Tidak bisa dimungkiri bahwa media sosial telah menjadi bagian besar dari kehidupan Gen Z. Hampir semua aspek kehidupan mereka terdokumentasi dan dibandingkan secara publik. Ini menciptakan standar yang sering kali tidak masuk akal, di mana kesuksesan diukur dari jumlah "like", "view", atau "follower".

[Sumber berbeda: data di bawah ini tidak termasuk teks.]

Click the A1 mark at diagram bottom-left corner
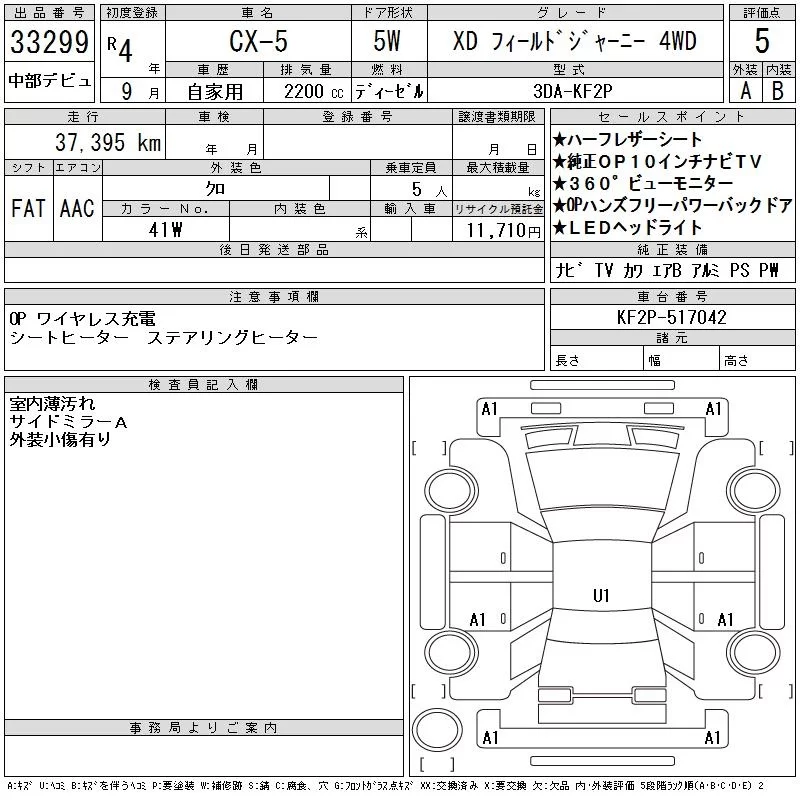The width and height of the screenshot is (800, 800). click(489, 738)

Masalahnya, media sosial hanya menampilkan sisi terbaik dari kehidupan seseorang. Ketika seorang anak muda melihat teman sebayanya sukses lebih dulu, memiliki gaya hidup yang tampak lebih glamor, atau mencapai sesuatu yang besar, mereka mulai merasa tertinggal.

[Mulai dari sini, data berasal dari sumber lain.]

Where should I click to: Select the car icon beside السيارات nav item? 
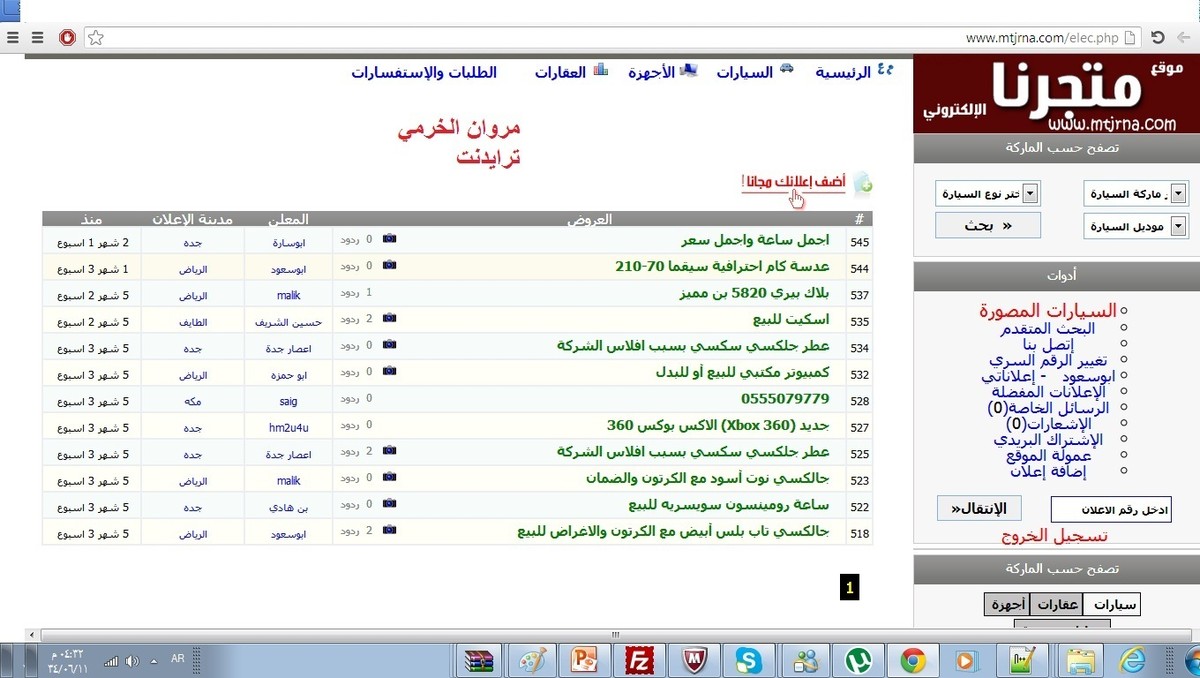tap(786, 68)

Fenomena ini dikenal sebagai imposter syndrome, di mana seseorang merasa dirinya tidak cukup baik atau tidak layak berada di posisi tertentu. Rasa tidak percaya diri ini bisa sangat merusak mentalitas mereka, membuat mereka lebih mudah menyerah sebelum benar-benar mencoba.
Ketidakpastian Masa Depan dan Beban yang Lebih Berat
Jika generasi sebelumnya hidup di era yang relatif lebih stabil dalam hal ekonomi dan pekerjaan, Gen Z menghadapi dunia yang jauh lebih kompetitif dan tidak pasti. Kenaikan biaya pendidikan, tingginya persaingan kerja, dan perubahan besar akibat teknologi dan pandemi membuat mereka lebih cemas tentang masa depan.
Data dari World Economic Forum menunjukkan bahwa tingkat kecemasan dan depresi di kalangan Gen Z lebih tinggi dibandingkan generasi sebelumnya. Salah satu penyebabnya adalah ketidakpastian ekonomi yang membuat mereka merasa tidak memiliki kendali atas masa depan mereka sendiri.
Ketika seseorang hidup dalam ketidakpastian yang konstan, wajar jika mereka merasa lebih mudah menyerah. Bukan karena mereka tidak ingin berusaha, tetapi karena mereka merasa perjuangan mereka tidak akan memberikan hasil yang sepadan.
Budaya Kerja yang Berbeda
Gen Z juga memiliki pandangan yang berbeda terhadap dunia kerja. Jika generasi sebelumnya lebih cenderung bekerja keras tanpa banyak mempertanyakan sistem, Gen Z lebih sadar akan kesejahteraan mental mereka.
Mereka tidak segan untuk keluar dari pekerjaan yang dianggap merugikan kesehatan mental mereka. Mereka lebih mementingkan keseimbangan hidup dibandingkan sekadar gaji tinggi. Bagi sebagian orang, ini dianggap sebagai tanda kurangnya ketahanan mental. Namun, jika dilihat dari perspektif lain, ini bisa jadi tanda bahwa mereka lebih sadar akan hak dan batasan mereka.
Gen Z lebih vokal dalam menolak budaya kerja yang toxic. Mereka tidak segan menentang atasan yang tidak adil dan menolak bekerja lembur tanpa kompensasi. Jika lingkungan kerja tidak memberikan mereka ruang untuk berkembang, mereka tidak ragu untuk pergi.